Ona göre insanlar arasındaki düzen şöyledir:

  • Allah, Muhammed’i tüm insanlık içinde Araplardan göndermiştir, öyleyse Araplar diğer milletlere göre üstündür veya daha şereflidir.
  • Allah, Kur’an’ın Arapça olduğunu söylemiştir, öyleyse Arapça diğer dillerin kendisine tâbi olacağı dildir.
  • Allah, Muhammed’i Araplar içindeki Kureyş kabilesinden göndermiştir, öyleyse Kureyş kabilesi diğer Araplardan daha şereflidir.

Bu yüzden çeşitli lehçeleri olan Arap dilinin en şerefli lehçesi Kureyş lehçesidir ve Kur’an işte bu lehçe ile indirilmiştir.

  • Allah, Muhammed’i Kureyş’in Benî Hâşim kolundan göndermiştir, öyleyse Hâşimiler Kureyş içindeki en şereflilerdir.
  • Allah resulü Muhammed “ABDÜMENÂF OĞULLARI İLE BİZ ‘HÂŞİMİLER’ DİĞERLERİNDEN DAHA İÇ İÇE GEÇMİŞİZDİR.” buyurmuştur. Öyleyse Abdümenâf oğulları da Kureyş’in en şereflileridir. 

Bu yüzden insanlar dilde Kureyş lehçesine tâbi olmalı, siyasette ise Benî Hâşim oğullarına tâbi olmalıdır.

NOT: ŞAFİİ, BİR BENÎ HÂŞİM SOYU OLAN ABBÂSÎLER DÖNEMİNDE YAŞAMIŞTIR.

NOT: ŞAFİİ, SOY OLARAK ABDÜMENÂF KOLUNDANDIR.

Buraya kadar olanı aslında bizi pek ilgilendirmemektedir, öyle de olmuş olabilir olmayabilir de fakat en başa yazdığımız cümle onun er-Risâle’sinden alıntıdır çünkü o cümle, lafzının arkasına başka manalar koymamak kaydıyla doğru bir cümledir:

Diller, insanların birbirlerini anlamayacakları derecede farklı olduğuna göre bir kısmının diğerlerine tâbi olması ve kendisine tâbi olunan dilin de tâbi olan dilden üstün olması gerekir. (Şafii)

Şafii bu sözün devamında “kendisine tâbi olunan dil”den kastedilenin Arapların konuştuğu dil olduğunu söylemektedir. Kur’an da Arapça olduğu için dillerin en üstünü Arapça olmaktadır.

Şafii, Kur’an’daki dil ile Arapçayı özdeşleştirince Kur’an’ın ve dünyadaki diğer dillerin, Arapların Arapçasına tâbi olması gibi bir sonuç çıkmaktadır fakat Kur’an’daki lisanla Arapların konuştuğu Arapçayı birbirinden ayırsaydı ve Arapçanın da Kur’an’daki dile tâbi olması gerektiğini söyleseydi tam da söylediği söz yerini bulurdu.

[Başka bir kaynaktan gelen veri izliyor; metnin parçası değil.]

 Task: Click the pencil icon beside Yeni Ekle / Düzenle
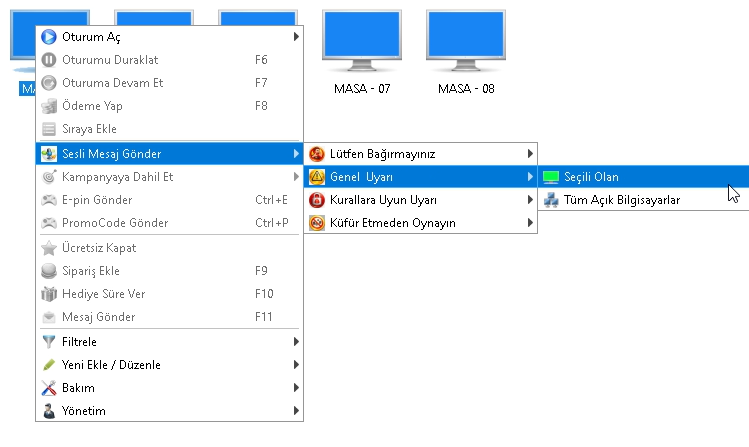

Resullerin ve Kur’an’ın Gerçek Şerefi

O, Kur’an’ın şerefini Arapçaya vererek Arapçayı, Allah resulünün soyunu Kureyş’e vererek de Kureyş’i en şerefliler haline getirmektedir; oysa Allah resulü Muhammed’in ve diğer tüm resullerin şerefi risâlet soyuna mensup olmalarından ve bu soyun mirasını şerefli bir şekilde temsil etmelerinden gelmektedir.

Kur’an’ın şerefi ise onun Allah’ın indinden gelmesidir, her konuda nevi şahsına münhasır olmasıdır.